Records to use —
* * * *

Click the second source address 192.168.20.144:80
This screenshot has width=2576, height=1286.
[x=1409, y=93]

* * * *

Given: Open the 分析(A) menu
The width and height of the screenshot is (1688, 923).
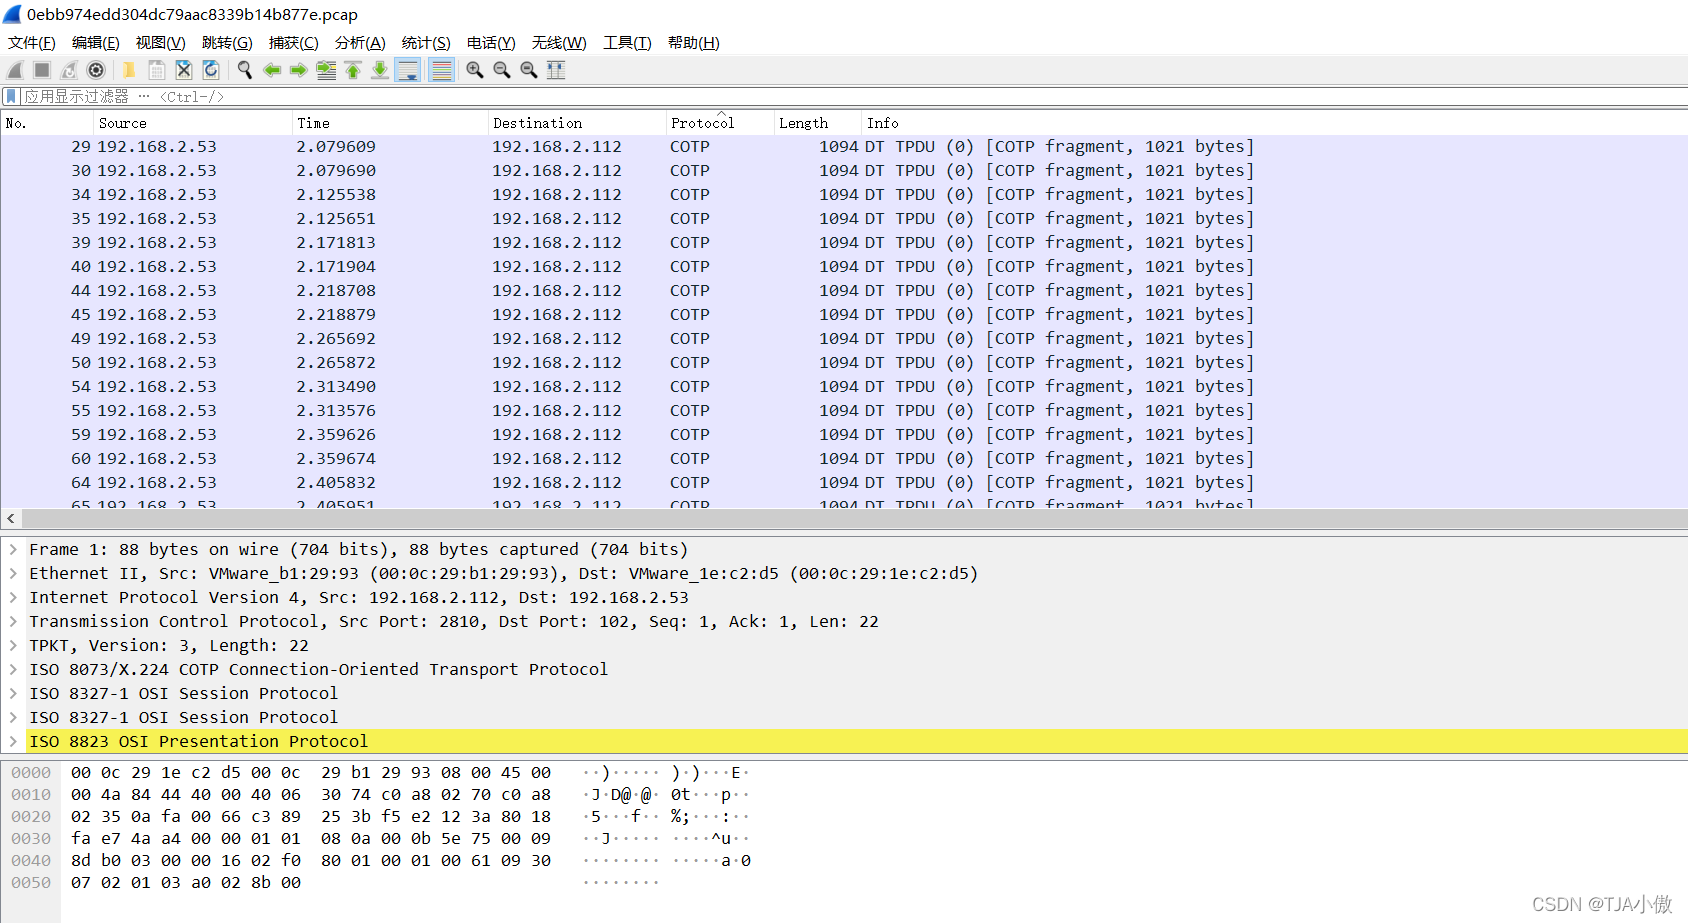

* * * *

What to do — The required output is every line above from the one with "Given: Open the 分析(A) menu" down to the one with "The width and", restated word for word, ends included.

Answer space —
Given: Open the 分析(A) menu
The width and height of the screenshot is (1688, 923).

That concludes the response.